● The problem
Look through the data below for the line with "Click the list icon beside View waiting list" and the line with "Task: View site", then transcribe exactly from the first through the second, leaving out all pictures.

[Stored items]
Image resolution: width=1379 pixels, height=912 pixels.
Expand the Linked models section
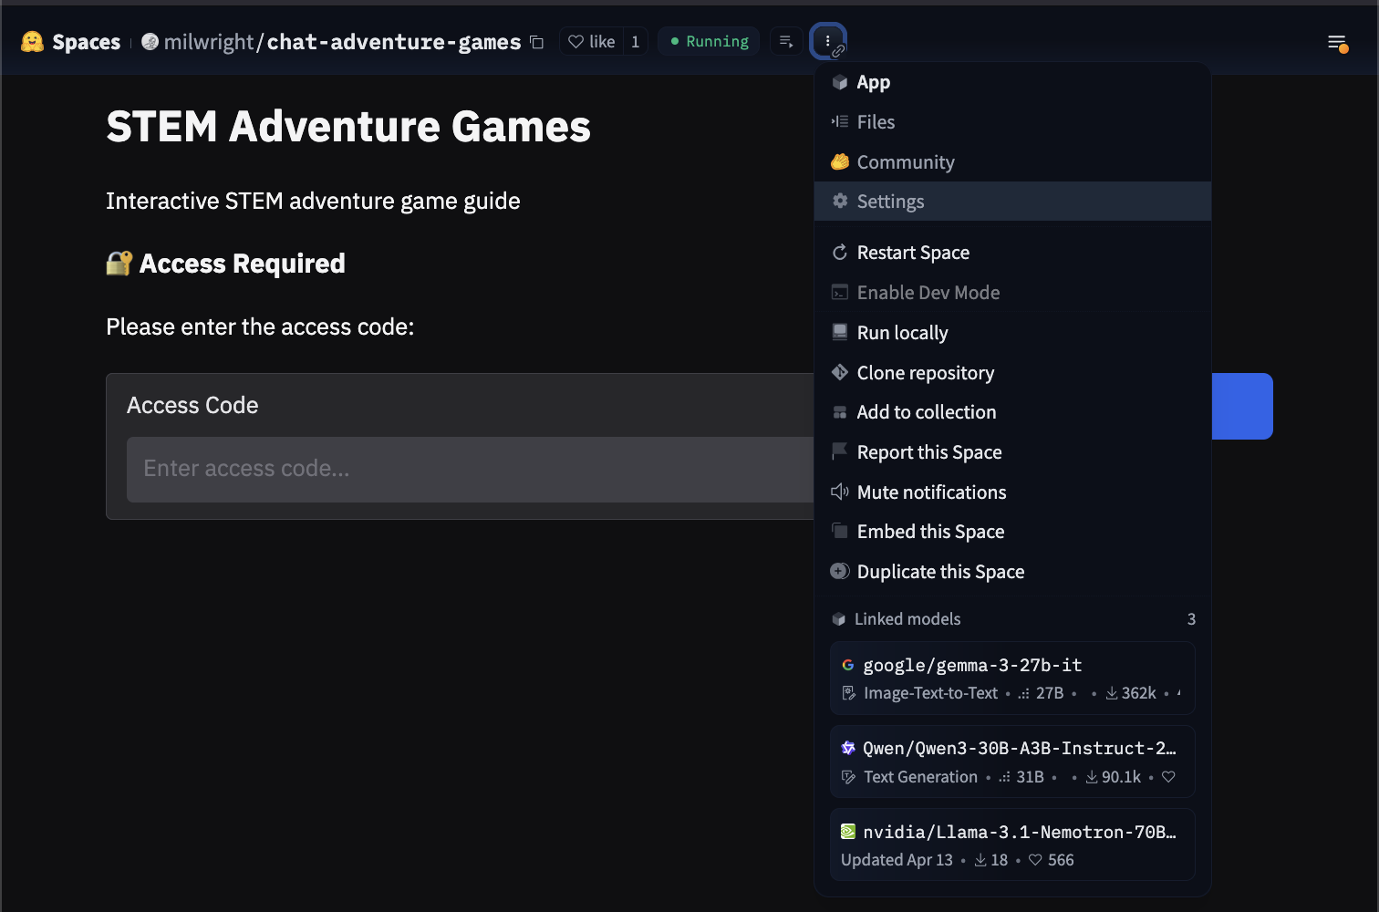(x=907, y=618)
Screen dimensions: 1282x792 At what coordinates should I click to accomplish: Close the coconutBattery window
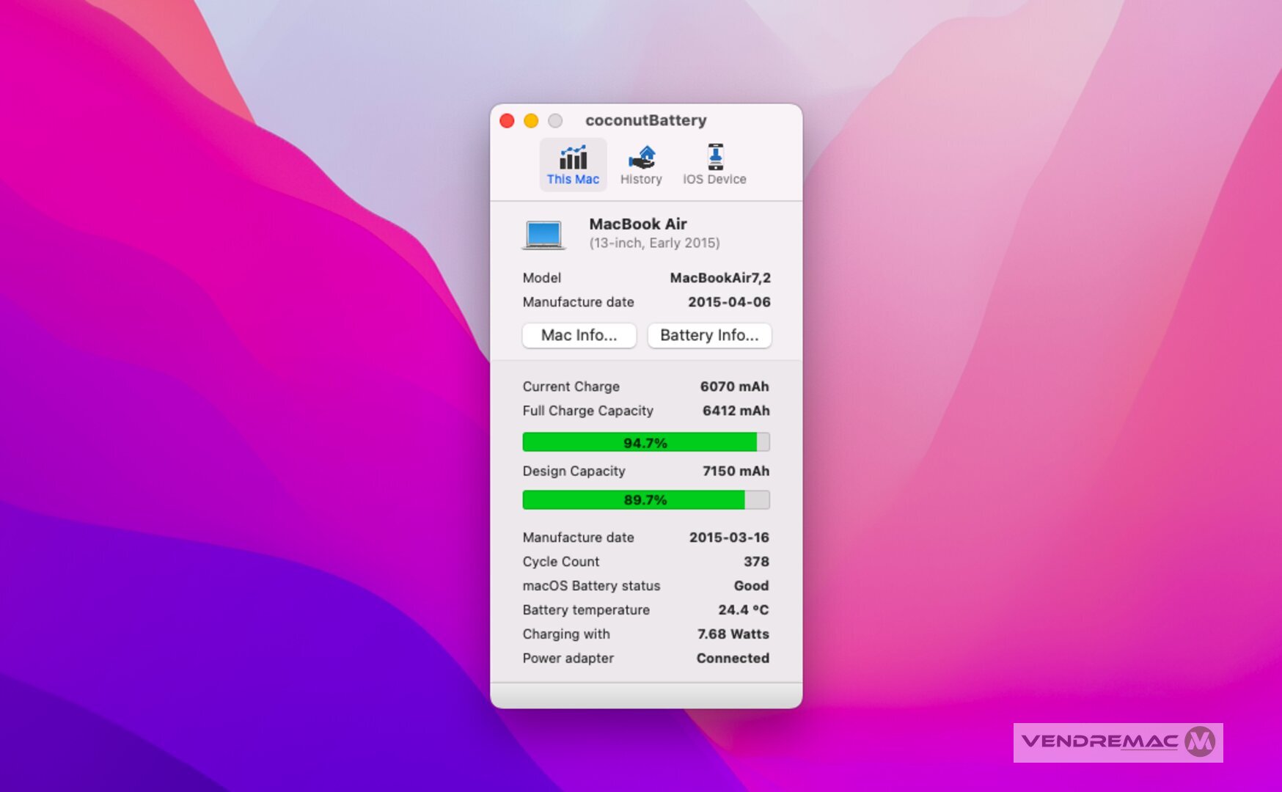click(507, 120)
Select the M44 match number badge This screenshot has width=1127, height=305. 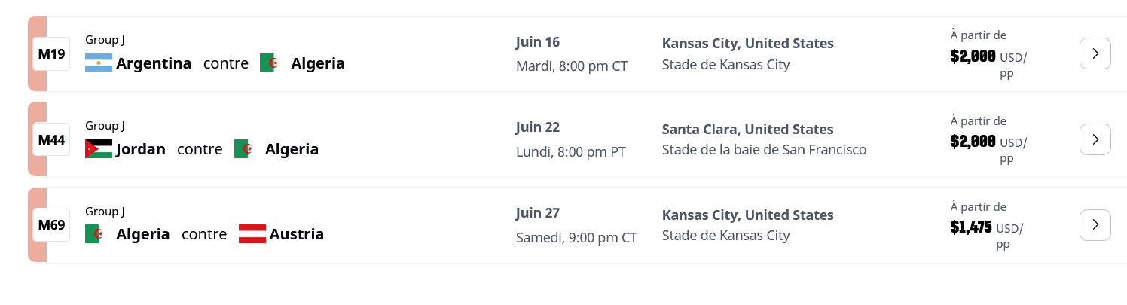51,140
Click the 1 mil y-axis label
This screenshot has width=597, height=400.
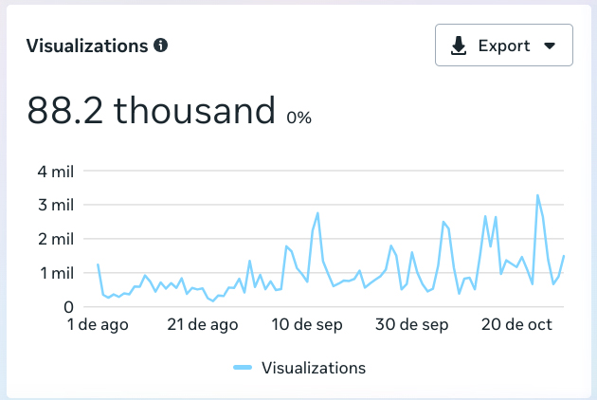point(56,273)
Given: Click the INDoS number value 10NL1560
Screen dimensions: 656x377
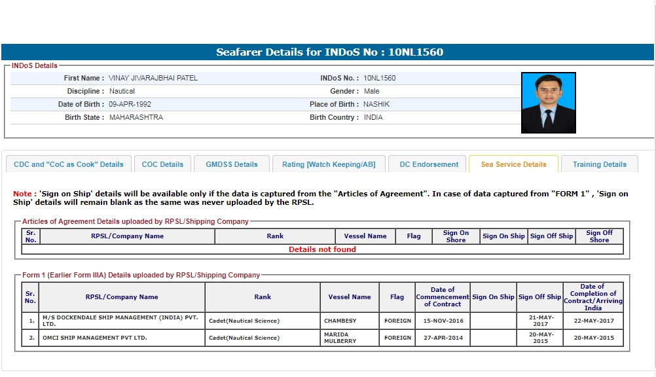Looking at the screenshot, I should 380,78.
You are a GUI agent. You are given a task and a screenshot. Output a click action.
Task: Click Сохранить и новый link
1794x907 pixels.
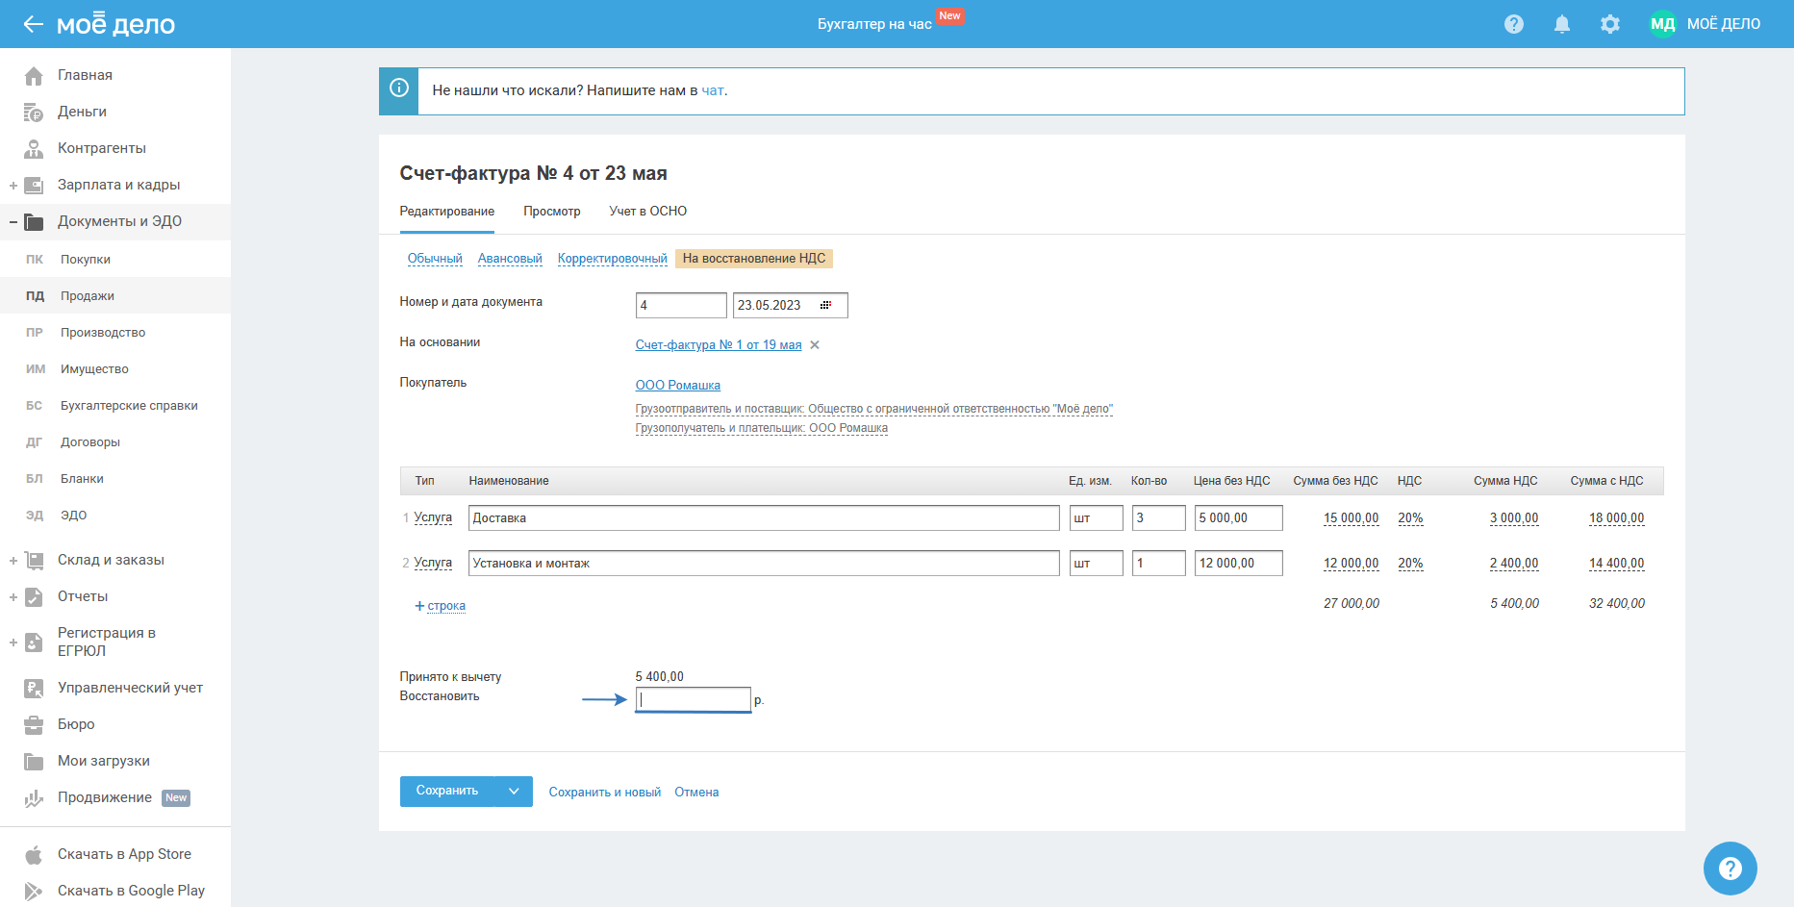coord(604,793)
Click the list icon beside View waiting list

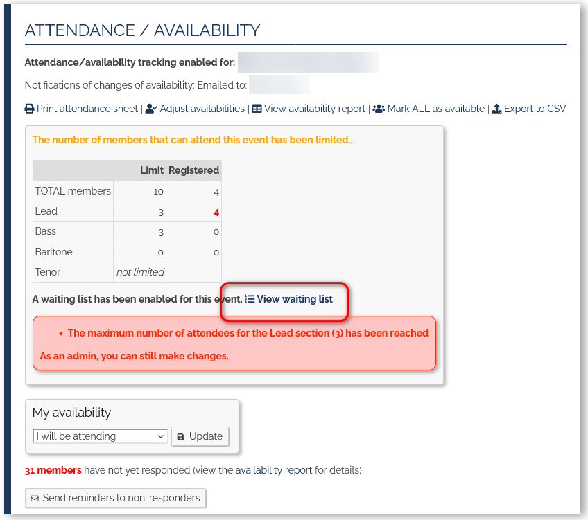(250, 299)
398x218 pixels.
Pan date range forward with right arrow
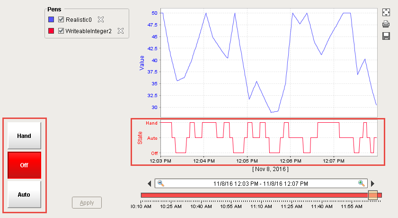coord(372,183)
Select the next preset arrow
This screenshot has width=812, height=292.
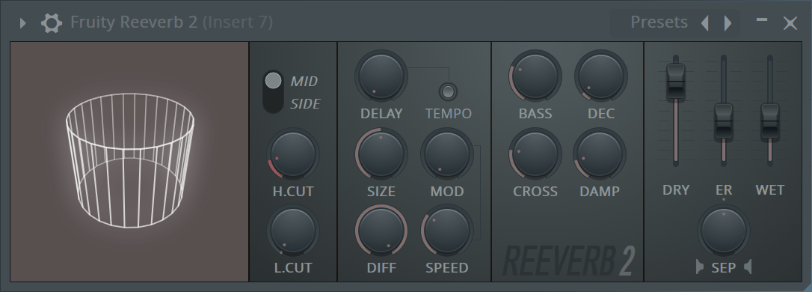point(728,22)
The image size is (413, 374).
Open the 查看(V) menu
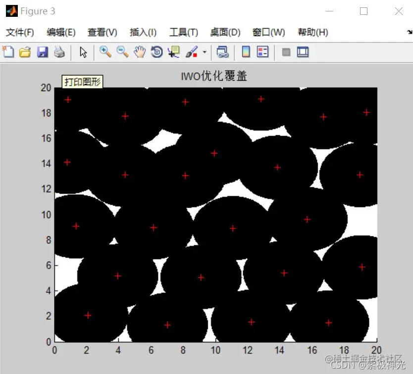click(102, 32)
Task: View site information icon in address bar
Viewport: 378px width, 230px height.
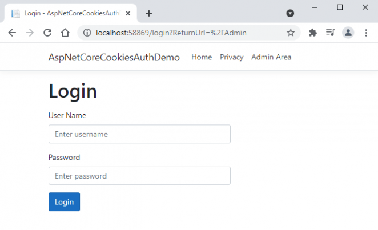Action: (87, 33)
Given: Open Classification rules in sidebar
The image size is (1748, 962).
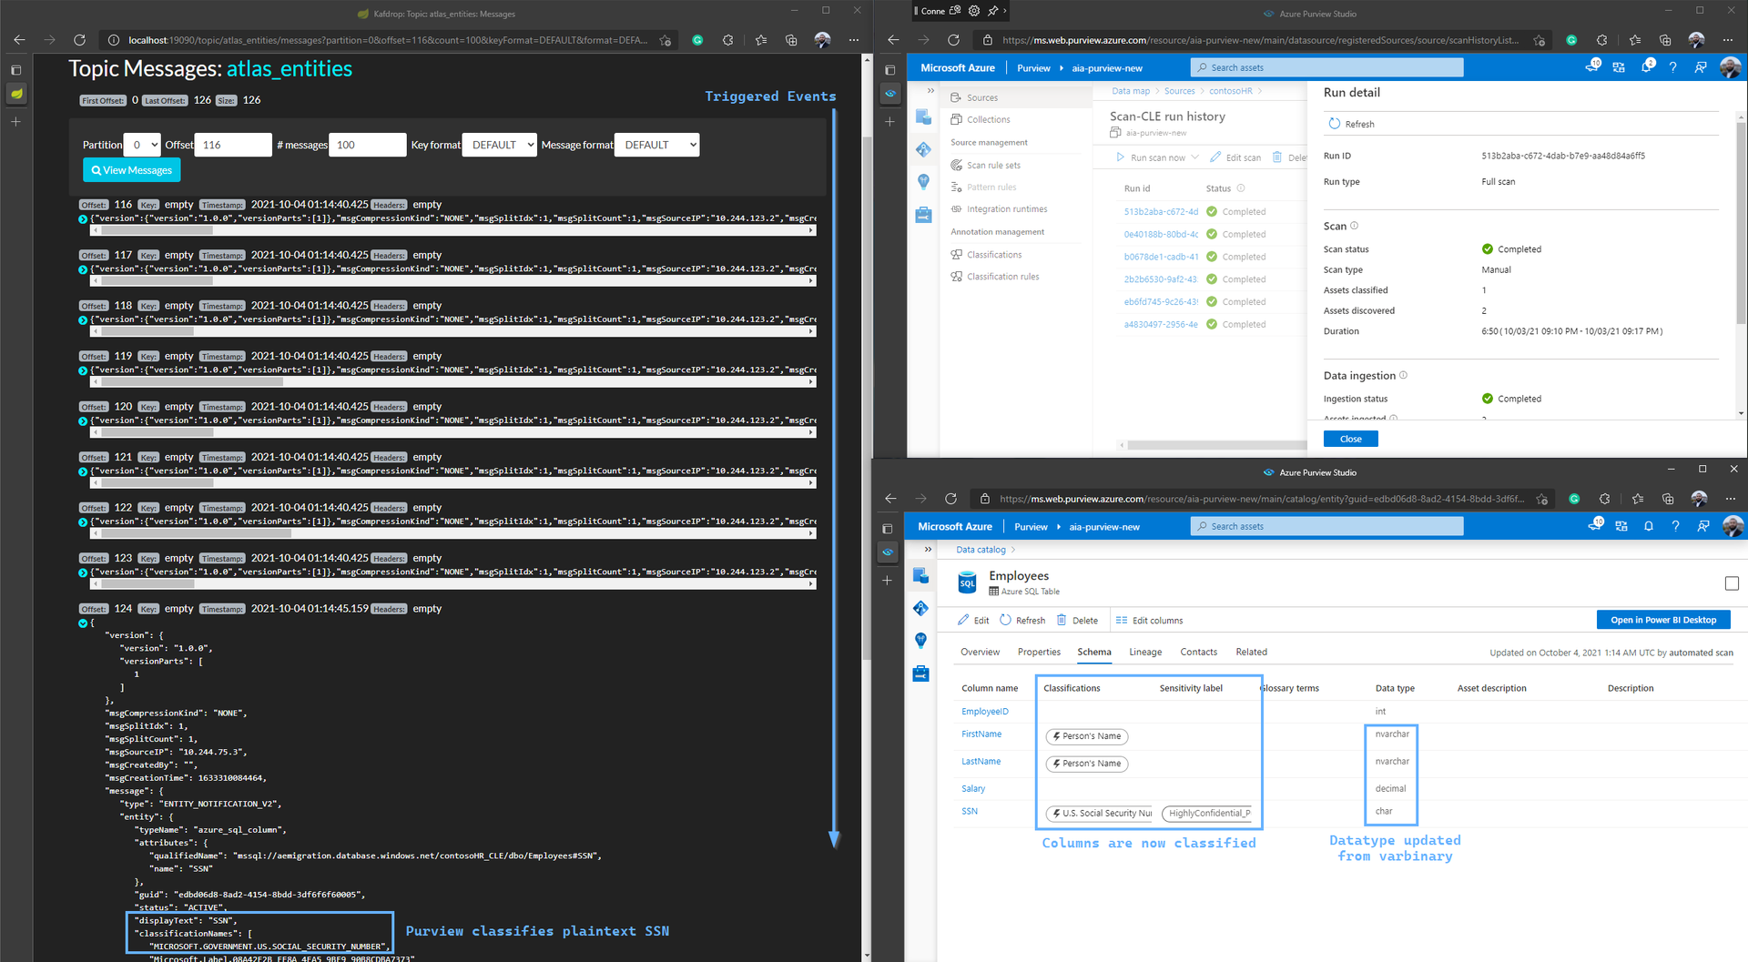Looking at the screenshot, I should [1002, 277].

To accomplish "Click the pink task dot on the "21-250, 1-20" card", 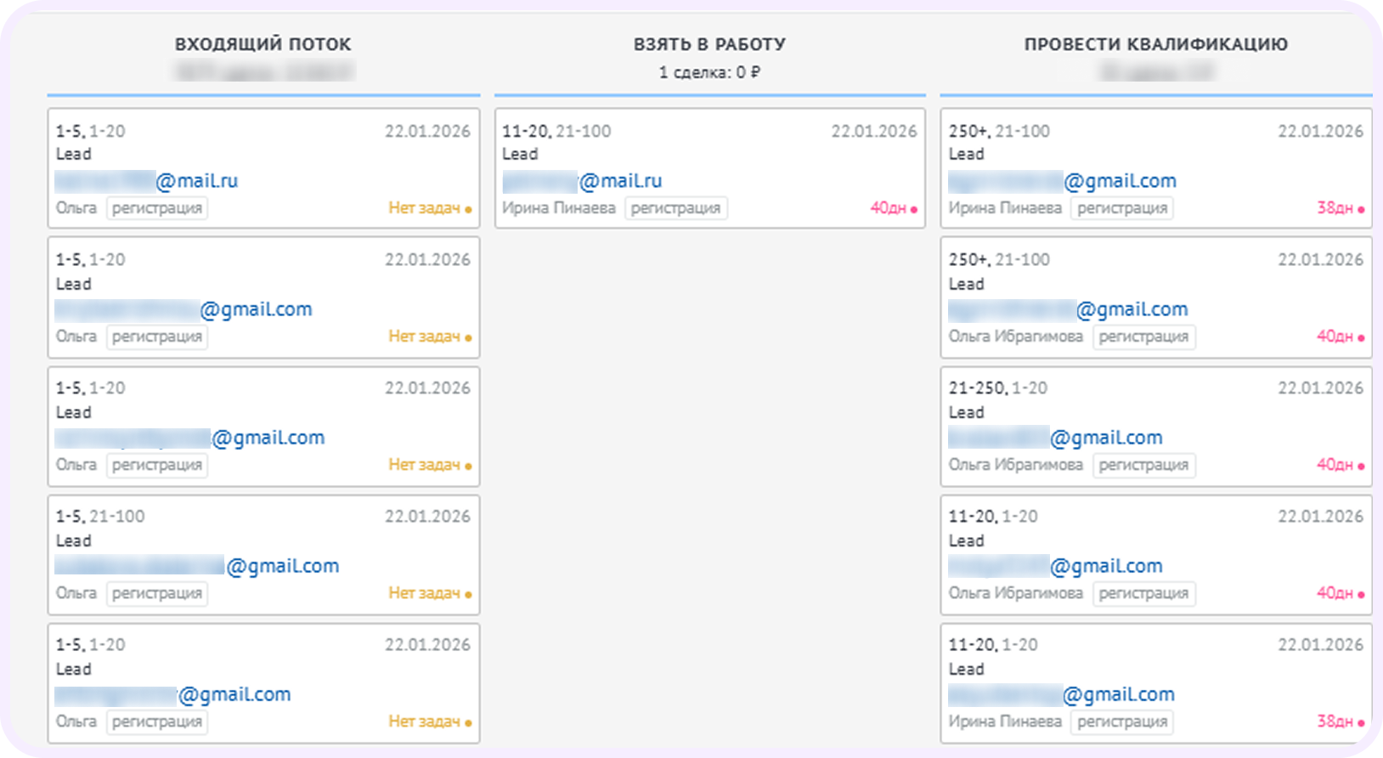I will [1361, 466].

● Result of the exercise
Click the list icon beside View waiting list

(250, 299)
398x218 pixels.
Pan date range forward with right arrow
coord(372,183)
Select the next preset arrow
This screenshot has width=812, height=292.
point(728,22)
The image size is (413, 374).
Open the 查看(V) menu
click(102, 32)
Task: View site information icon in address bar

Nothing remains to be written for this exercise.